Rasht Still Standing

Sara emphasizes that Rasht suffered some of the heaviest damage during those two days — a city once known as a travel destination now marked by ash and violence.

Beyond physical destruction, what remains is a deep psychological trauma shared by the people of the city. Many feel as though they have woken up from a nightmare.

Yet amid all this bitterness, one principle never changed for the medical staff: a human being must be saved — regardless of identity, uniform, belief, or social role.

She states firmly:
“It makes no difference who the patient is — police, civilian, anyone. We have sworn an oath to save human life. I studied with public resources; my duty is to serve. Even if I am not in the hospital and someone is injured beside me, it is my responsibility to help.”


Two Nights, Two Open Wounds

The nights of January 8 and 9 remain two open wounds on the body of Rasht — nights when parts of the city were stripped of security and everyone was reminded that security is like air: when it exists, it is unseen; when it is gone, everything collapses.
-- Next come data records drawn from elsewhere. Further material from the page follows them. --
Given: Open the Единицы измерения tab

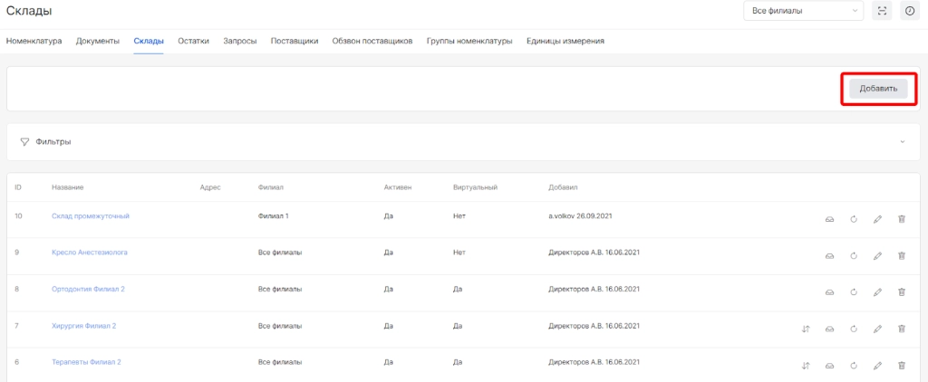Looking at the screenshot, I should pos(565,41).
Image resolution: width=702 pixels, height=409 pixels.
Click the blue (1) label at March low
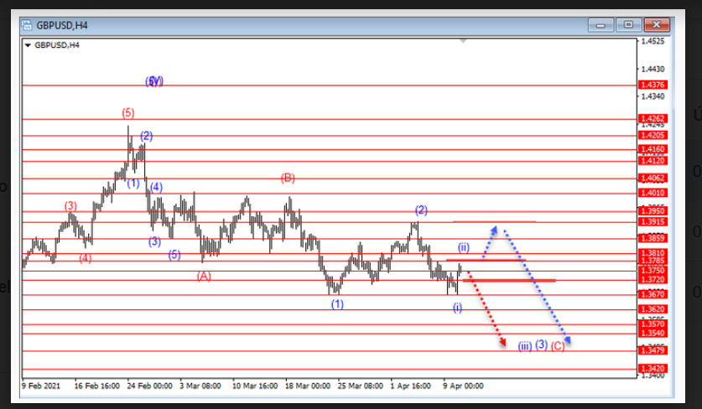click(336, 303)
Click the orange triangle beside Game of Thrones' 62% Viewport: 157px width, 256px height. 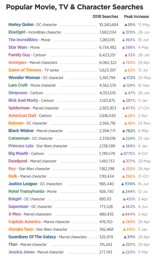click(x=126, y=70)
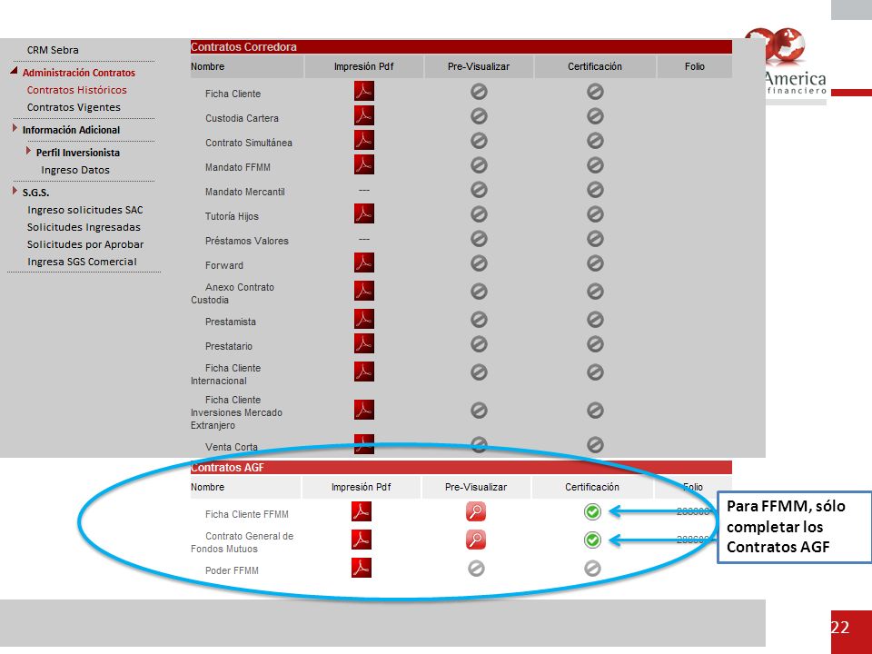The height and width of the screenshot is (654, 872).
Task: Open Contratos Históricos menu item
Action: [76, 90]
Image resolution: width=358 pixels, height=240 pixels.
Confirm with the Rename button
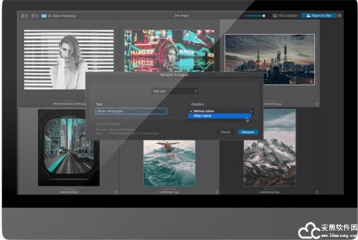tap(248, 131)
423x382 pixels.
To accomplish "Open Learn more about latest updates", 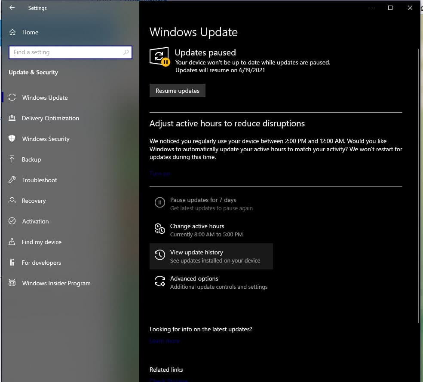I will tap(165, 341).
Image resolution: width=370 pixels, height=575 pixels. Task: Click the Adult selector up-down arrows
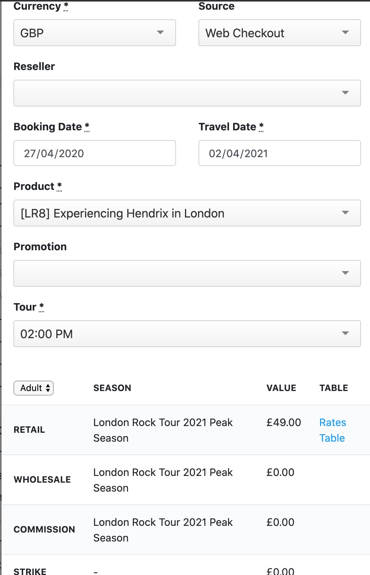pyautogui.click(x=48, y=388)
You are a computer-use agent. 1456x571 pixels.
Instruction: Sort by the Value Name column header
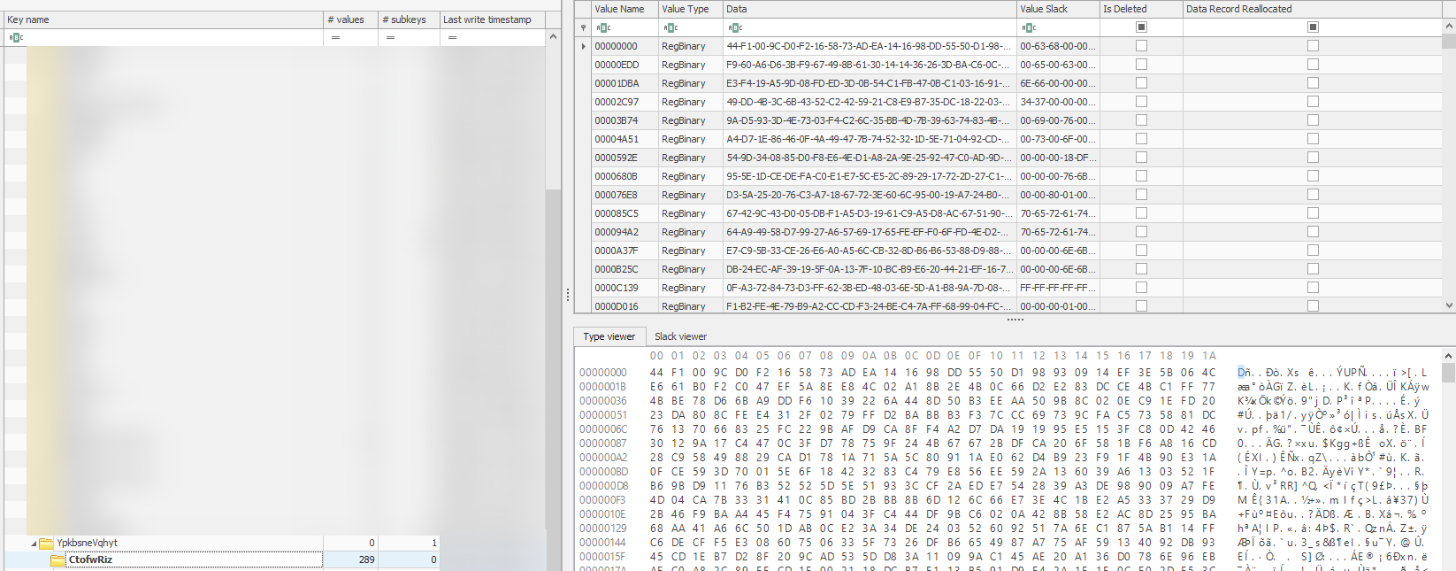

Sara Naseri’s account is not only the story of a nurse. It is the story of a city that experienced violence in its streets, yet stood again through the trembling hands of nurses, the tears of doctors, and the endurance of its people.

On January 22, the people of Rasht took to the streets, displaying their outrage toward the rioters and once again declaring their stance, reaffirming their resolve and unity.